Mengingat Soobin membuat rasa rindunya membuncah, padahal baru beberapa jam saja mereka berpisah. Senyumnya mengembang. Ia segera mengobok-obok tasnya untuk mencari ponsel. Setelah menemukan benda itu, ia langsung mengetikkan nomor yang sudah dihapalnya di luar kepala. Seperti rutinitasnya setiap hari, selalu menelepon Soobin, tidak peduli waktu, tidak peduli suasana, dan tidak peduli pulsa tentunya.

Sambungan telepon terdengar. Belum lama Yeji menunggu, telepon diangkat.

"Halo?" suara Soobin benar-benar seperti kicauan burung di pagi hari. Manis dan merdu. Padahal kalau ia tidak buta, sekarang sudah hampir petang.

"Soobin, kau dimana?"

'Sedang di kamar, kau sendiri?'

'Sedang di supermarket membeli bahan makanan untukku dan hyung. Kau mau titip sesuatu?'

'Sedang di warnet. Kenapa? Jangan menyusul. Di sini banyak laki-laki buas.'

Sepertinya Yeji benar-benar hapal setiap rinci jawaban Soobin selama ini.

"Memangnya kenapa?"

Senyumnya memudar perlahan. A-apa? Ia mengerjapkan mata beberapa kali. Apa aku salah dengar? 

"Memangnya kenapa?" Yeji mengulang kata Soobin. Kedua alisnya bertaut menjadi satu. "Memangnya aku salah bertanya seperti itu kepadamu?"
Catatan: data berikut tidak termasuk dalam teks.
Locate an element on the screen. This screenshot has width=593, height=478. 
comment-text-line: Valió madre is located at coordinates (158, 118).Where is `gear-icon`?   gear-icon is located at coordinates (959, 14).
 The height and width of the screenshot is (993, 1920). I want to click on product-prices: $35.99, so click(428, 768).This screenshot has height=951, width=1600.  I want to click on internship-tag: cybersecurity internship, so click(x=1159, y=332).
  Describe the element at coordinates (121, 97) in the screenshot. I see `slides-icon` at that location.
"Permisi, Soobin-a,... sebenarnya aku benar-benar merasa dingin." Jantung Yeji mencelos seketika. Ia menajamkan pendengaran. "Bisakah kau mengambilkan selimutku di dalam kamar? Aku akan menunggumu di sini."  

K-kamar? Soobin-a? Apa-apaan itu barusan?

"Itu... suara siapa Soobin?" tanyanya curiga, nada suaranya berubah.

"Ya?" sahut Soobin. "Itu suara—"

"Siapa? Suara siapa itu Choi Soobin?"

"Soobin-a, chuwo." (Dingin)

Tidak salah lagi. Itu suara seorang gadis. Seingatnya, Soobin tidak punya teman dekat perempuan, saudara juga tidak punya. Soobin hanya punya satu kakak kembar laki-laki. Dan demi apapun juga, dunia Yeji seketika jungkir balik.

"Soobin-a, suara siapa itu?!"

"Nanti kutelepon lagi."

"Choi Soobin! Ya! Halo? Halo? Hal—"

Telepon diputus sepihak.

Tut... tut... tut...

"Ya! Halo? Soobin? Soobin? Soo... bin..."

Yeji menatap ponselnya nanar. Tatapannya mematri nama Soobin yang masuk ke dalam daftar panggilan.

Ya, apa-apaan ini? Choi Soobin, kenapa kau... tunggu, sebenarnya ada apa? Suara siapa tadi? Siapa gadis itu?